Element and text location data
· · · ·

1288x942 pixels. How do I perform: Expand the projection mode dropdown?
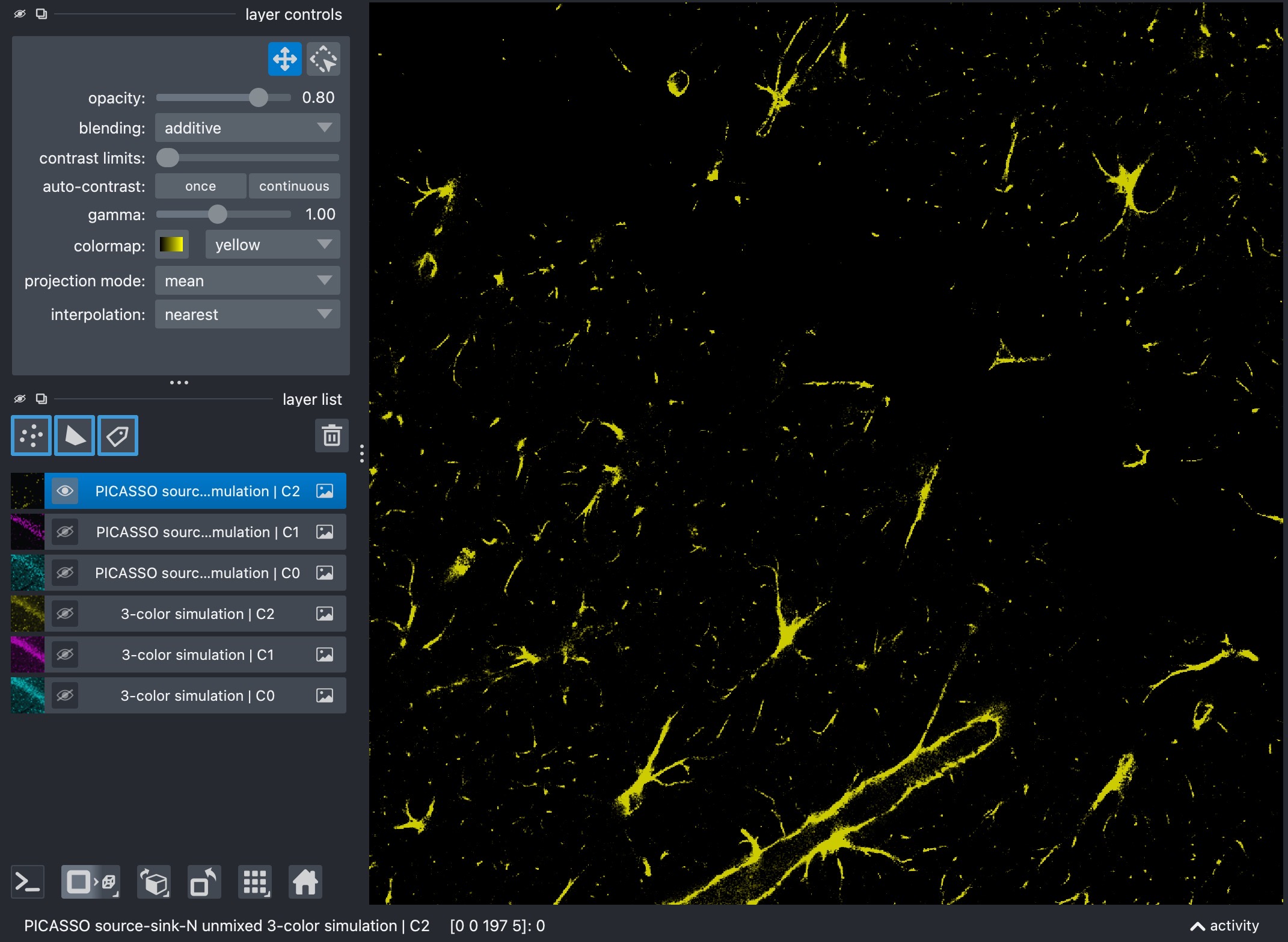(248, 280)
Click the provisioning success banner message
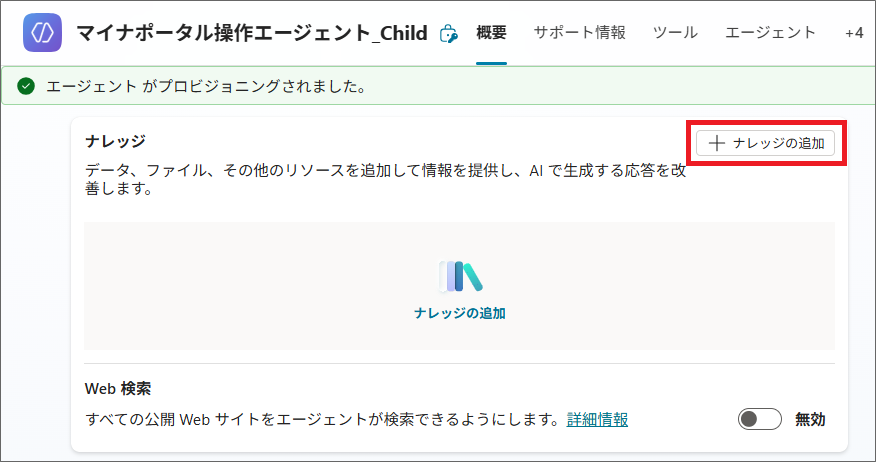Viewport: 876px width, 462px height. [204, 86]
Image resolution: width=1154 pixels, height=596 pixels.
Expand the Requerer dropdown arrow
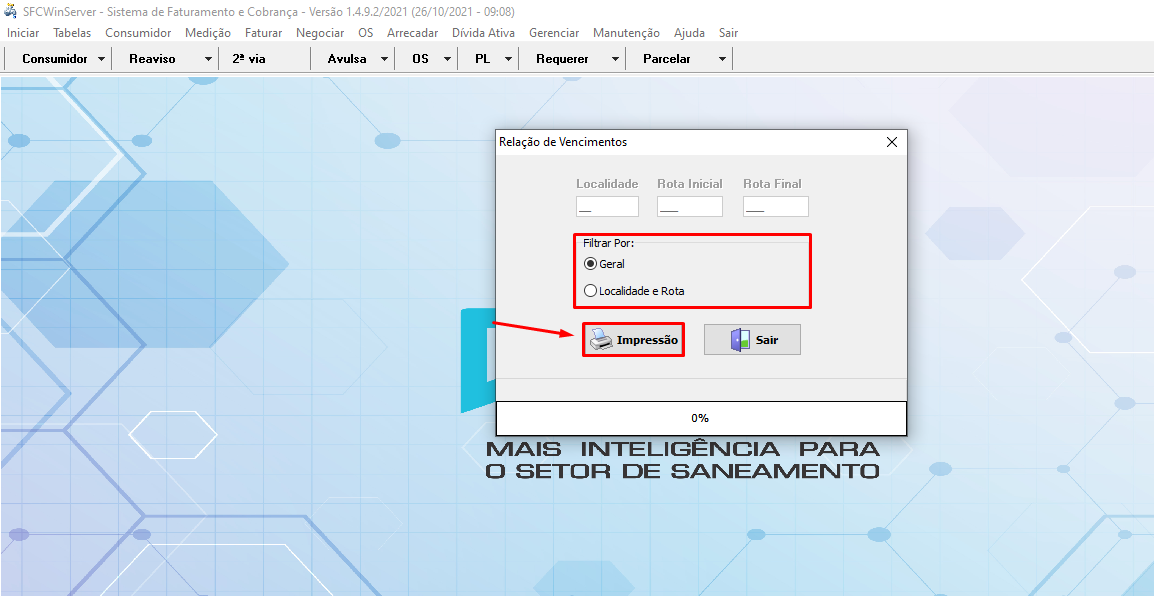[x=615, y=59]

· · · ·

Lay out these records as a two-column CSV with the headers request and answer, one row per record, putting each text and its answer in a single quoted field with line breaks replaced by spaces. Leave out the pictures.

request,answer
"1288x942 pixels. How do I perform: Expand the projection mode dropdown?","(248, 280)"
"Click the provisioning success banner message","Viewport: 876px width, 462px height. [204, 86]"
"Image resolution: width=1154 pixels, height=596 pixels. Expand the Requerer dropdown arrow","[x=615, y=59]"